Prior to cytotoxic cell death induced by PDF + VC, a G₁ cell cycle arrest could be a prerequisite for a growth cessation, ultimately leading to cell death. In fact, such cell death appears to follow apoptosis, indicated by uniquely modulated expressions of apoptosis regulators (Bcl2, Bax, and PARP; Figure 5). It is then possible that oxidative stress exerted by PDF + VC could primarily interfere with the cell cycle and induce apoptosis. Nevertheless, as the efficacy of PDF + VC must still be assessed on actual RCC cases, our next study will focus on the PDF + VC effects on animals bearing RCC (in vivo).
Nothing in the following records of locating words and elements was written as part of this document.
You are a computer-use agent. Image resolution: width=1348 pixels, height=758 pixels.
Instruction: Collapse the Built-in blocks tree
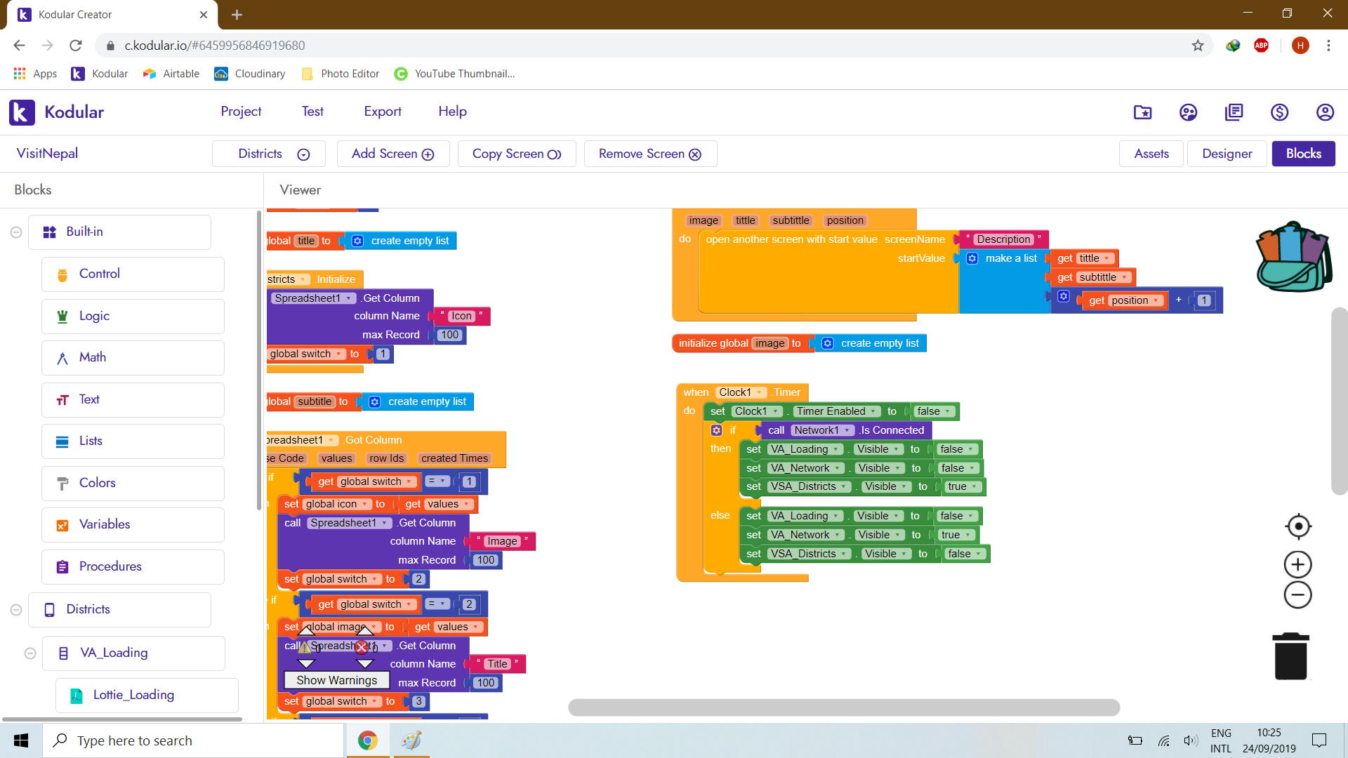(16, 232)
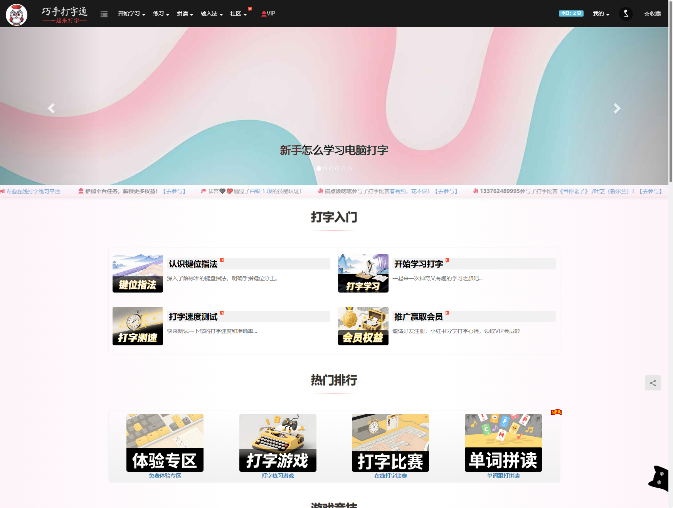The image size is (673, 508).
Task: Open the site navigation list icon
Action: pos(104,13)
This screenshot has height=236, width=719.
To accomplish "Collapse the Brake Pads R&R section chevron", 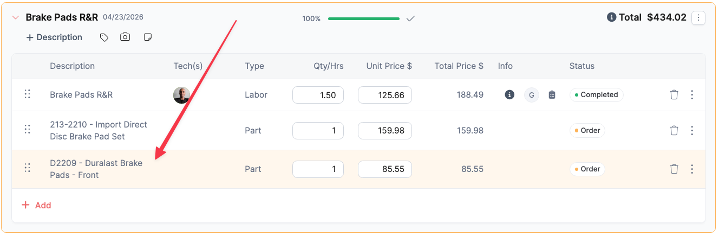I will (16, 17).
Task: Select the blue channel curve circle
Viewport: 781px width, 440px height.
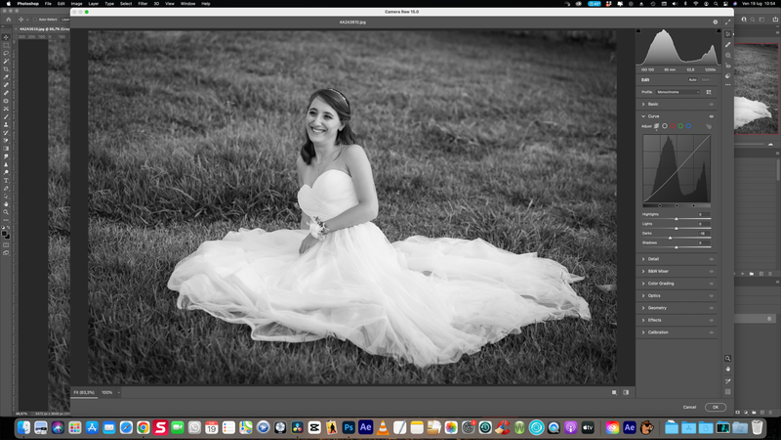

It is also worthwhile mentioning the clinical relevance of PDF and VC. The US Food and Drug Administration has exempted PDF from a phase I study of toxicology and also approved it for the Investigational New Drug application for a phase II pilot study on advanced cancer patients. ²⁶ Although the physiologically achievable concentration of PDF has not been established at present, a daily oral intake of 60 mg PDF is currently recommended/used in the volunteer-based clinical trials. It is certainly interesting to perform an animal study to assess how much this 60 mg PDF intake would be close to “300 µg/mL” used in this study. On the other hand, a recent phase I clinical study showed that the intravenous infusion of mega-dose VC in cancer patients reached plasma concentrations greater than 10 mM (without any adverse effects). ²⁷ This indicates that “200 µM VC” (in vitro) can be indeed physiologically achievable. Thus, both PDF and VC appear to be practical and promising agents that show potential in treatment of RCC.

Conclusion

The present study demonstrates that combination of PDF and VC can be synergistically potentiated to become highly cytotoxic to ACHN cells, resulting in severe cell death. Such cytotoxicity is primarily attributed to oxidative stress accompanied by a G₁ cell cycle arrest that could ultimately lead to apoptosis. Therefore, PDF and VC may have clinical implications in an alternative, improved, and safer therapeutic modality for advanced RCC. Further studies are warranted.